Chairman Yoon is hardly fazed by the threat that he take care of the Dong-soo problem himself, lest his name be dragged into the attempted murder investigation. Instead, he tells Soo-chang to parrot back that if Chairman Go will be digging his own grave if he tries.
Yang-ha tenses in surprise to learn that his father already knows about all about Jung-hee, including her family history, lack of education and work experience. At his father’s (quiet but stern) disapproval, Yang-ha says Jung-hee is someone he cares for and that’s the only thing that matters to him.

Chairman Yoon lets out a deep sigh before reminding Yang-ha that he is the future heir to Daejung before he is his son. As such, if there’s anything that stands in the way of his company’s future, Chairman Yoon won’t hesitate to be rid of it. And if Yang-ha can’t accept that, then he’ll be forced to kick him out as well. Sheesh, no wonder Yang-ha’s suffered from fear of abandonment for years.
They’re interrupted just then by the arrival of their guests, and wait a minute—that’s Jiyeon (T-ARA). Apparently she’s a family friend whom he hasn’t seen in a couple of years. I’m not quite sure, but it sounds like they’ve sorta-not-really been dating, and she’s determined to change Yang-ha’s mind about her.

Ah, so Young-dal will be taking Dong-soo’s place as the man Elder Ahn intends to place in Daejung. Oof, this ought to go over well. He and Elder Ahn head inside and Jung-hee spots him wearing a curious expression.
Chairman Yoon and the rest of the Daejung executives wait patiently until the doors finally open… and Yang-ha’s eyes widen to see Young-dal enter the boardroom.


COMMENTS
Ooh, it is on. When it came to bringing down the baddies in this show, I was prepared for either Dong-soo or Young-dal to be the inside man working at Daejung Casino. So when Dong-soo was rendered comatose, it was natural that Young-dal would be the one to fill his shoes. At least it gives Lee Beom-soo some time to rest while it looks like we’re in live-shoot territory now. How else would we explain allllllll the lengthy flashbacks in this hour?
And yet, I didn’t want Young-dal to step in as a substitute to this plan out of mere obligation, but I wanted him to make a decision and also hope that we’d hopefully see him make a choice. We did, and in short, it was a glorious sight.
His entrance also evens the playing field between the ongoing battle between him and Yang-ha, now that they’ll presumably be sharing similar levels of authority in the workplace. Up to this point, Young-dal did feel like the underdog in an uphill fight against former gangsters and company execs who threw him into prison at will, but I’m excited to see how our once-aimless hero will take this battle to the next level.

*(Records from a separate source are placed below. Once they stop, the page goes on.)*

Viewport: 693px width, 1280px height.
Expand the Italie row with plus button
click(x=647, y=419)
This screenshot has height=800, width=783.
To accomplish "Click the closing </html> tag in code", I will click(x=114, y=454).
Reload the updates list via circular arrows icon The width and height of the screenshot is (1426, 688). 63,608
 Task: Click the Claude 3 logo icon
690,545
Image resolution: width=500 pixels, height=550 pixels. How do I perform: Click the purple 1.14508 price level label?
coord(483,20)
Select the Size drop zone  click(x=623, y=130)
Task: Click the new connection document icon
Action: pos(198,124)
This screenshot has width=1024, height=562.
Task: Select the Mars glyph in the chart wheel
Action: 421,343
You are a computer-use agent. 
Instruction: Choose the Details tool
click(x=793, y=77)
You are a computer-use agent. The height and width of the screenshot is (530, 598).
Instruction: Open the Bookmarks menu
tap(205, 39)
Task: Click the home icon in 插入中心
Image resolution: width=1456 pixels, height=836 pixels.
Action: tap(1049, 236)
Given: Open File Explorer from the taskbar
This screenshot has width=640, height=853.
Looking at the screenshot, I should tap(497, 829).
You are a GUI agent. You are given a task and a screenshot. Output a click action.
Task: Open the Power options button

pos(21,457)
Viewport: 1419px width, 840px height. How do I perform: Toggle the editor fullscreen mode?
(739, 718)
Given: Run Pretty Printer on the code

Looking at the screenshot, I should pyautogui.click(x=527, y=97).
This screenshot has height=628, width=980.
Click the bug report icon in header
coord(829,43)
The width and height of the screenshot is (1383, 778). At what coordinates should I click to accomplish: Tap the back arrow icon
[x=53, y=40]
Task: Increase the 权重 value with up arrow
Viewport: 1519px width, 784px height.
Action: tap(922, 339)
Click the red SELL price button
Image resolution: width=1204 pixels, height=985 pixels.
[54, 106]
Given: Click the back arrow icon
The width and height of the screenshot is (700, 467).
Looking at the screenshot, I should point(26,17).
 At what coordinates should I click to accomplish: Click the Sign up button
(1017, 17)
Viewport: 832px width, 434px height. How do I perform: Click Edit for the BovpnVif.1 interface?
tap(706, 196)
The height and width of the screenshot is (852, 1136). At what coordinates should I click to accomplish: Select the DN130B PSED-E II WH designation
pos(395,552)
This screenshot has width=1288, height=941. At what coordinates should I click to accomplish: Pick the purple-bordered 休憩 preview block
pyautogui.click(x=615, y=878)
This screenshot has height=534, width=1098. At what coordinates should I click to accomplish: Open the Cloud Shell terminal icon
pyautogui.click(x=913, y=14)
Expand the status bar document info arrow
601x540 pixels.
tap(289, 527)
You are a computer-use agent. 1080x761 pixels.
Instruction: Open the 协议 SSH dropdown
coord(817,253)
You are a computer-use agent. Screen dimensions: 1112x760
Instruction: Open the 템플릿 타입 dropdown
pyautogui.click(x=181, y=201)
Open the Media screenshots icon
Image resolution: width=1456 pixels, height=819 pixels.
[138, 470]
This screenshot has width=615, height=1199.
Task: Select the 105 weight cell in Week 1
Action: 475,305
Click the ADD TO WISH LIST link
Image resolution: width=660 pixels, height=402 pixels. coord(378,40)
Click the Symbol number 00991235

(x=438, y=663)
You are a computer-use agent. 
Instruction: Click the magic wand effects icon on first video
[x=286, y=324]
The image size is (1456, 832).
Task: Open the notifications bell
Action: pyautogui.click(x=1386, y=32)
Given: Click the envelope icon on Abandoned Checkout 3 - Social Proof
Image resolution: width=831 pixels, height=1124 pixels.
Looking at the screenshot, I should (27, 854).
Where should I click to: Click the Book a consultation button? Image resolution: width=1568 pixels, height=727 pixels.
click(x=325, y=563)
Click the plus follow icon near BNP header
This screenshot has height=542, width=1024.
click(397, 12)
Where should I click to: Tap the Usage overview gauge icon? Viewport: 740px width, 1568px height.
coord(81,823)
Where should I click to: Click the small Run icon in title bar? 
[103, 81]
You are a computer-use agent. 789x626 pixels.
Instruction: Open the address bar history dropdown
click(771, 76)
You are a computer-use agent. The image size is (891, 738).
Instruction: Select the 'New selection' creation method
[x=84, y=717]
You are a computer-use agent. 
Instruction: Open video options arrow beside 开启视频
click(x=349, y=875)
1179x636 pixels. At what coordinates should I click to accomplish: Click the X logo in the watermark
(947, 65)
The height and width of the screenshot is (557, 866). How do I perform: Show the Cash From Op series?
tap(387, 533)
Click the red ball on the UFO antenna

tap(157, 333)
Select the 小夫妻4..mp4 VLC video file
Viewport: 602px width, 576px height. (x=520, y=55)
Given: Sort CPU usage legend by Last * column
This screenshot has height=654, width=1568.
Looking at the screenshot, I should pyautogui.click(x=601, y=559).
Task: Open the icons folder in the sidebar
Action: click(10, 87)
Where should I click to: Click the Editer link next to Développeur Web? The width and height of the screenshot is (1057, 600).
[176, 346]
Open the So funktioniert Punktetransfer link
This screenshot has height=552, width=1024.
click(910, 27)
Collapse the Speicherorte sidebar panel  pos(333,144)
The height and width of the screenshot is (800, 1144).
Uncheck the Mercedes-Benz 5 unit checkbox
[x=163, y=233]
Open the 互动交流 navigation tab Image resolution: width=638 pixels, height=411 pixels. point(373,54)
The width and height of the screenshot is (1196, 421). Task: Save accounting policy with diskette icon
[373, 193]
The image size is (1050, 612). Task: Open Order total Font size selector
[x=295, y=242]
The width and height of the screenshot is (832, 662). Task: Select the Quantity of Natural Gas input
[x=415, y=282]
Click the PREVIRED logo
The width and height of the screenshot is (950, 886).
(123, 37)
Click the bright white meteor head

I must admit that my heart stopped for a moment while watching Young-dal shed his previous identity and way of life in Chairman Go’s face, and his declaration that he is Jang Dong-chul honestly sent a chill down my spine. (For continuity’s sake or until Young-dal fully identifies as Dong-chul to himself and others around him, we’ll stick with Young-dal.) For him, his appetite for vengeance is fueled by the truth he now knows, to fight for himself and his family and the tragic lives they led because of two corrupt chairmans.
And while I adore seeing Young-dal and Jung-hee together to pieces, I also appreciate Young-dal’s straightforwardness and honesty with her as to why he won’t be able to keep the promise he made to her. In spite of the dangers of going forward while being fixated on the past, there’s no one else who will fight this battle for him and he can’t live aimlessly in this world anymore, not when he has a duty to protect the only family member he’s found again (so far).
So as we press forward, it seems like we’ll be saying goodbye to the lovable Sabuk boy next door who once had such innocent dreams to settle down. I know, it breaks my heart, too. For what it’s worth, I can take comfort in journeying with Young-dal as he abandons his old lifestyle and the lamentable things that came with it, and then take action by stepping into a corporate battlefield in a fight that involves more than the affections of his heart. Don’t you wish Yang-ha could learn a thing or two about that?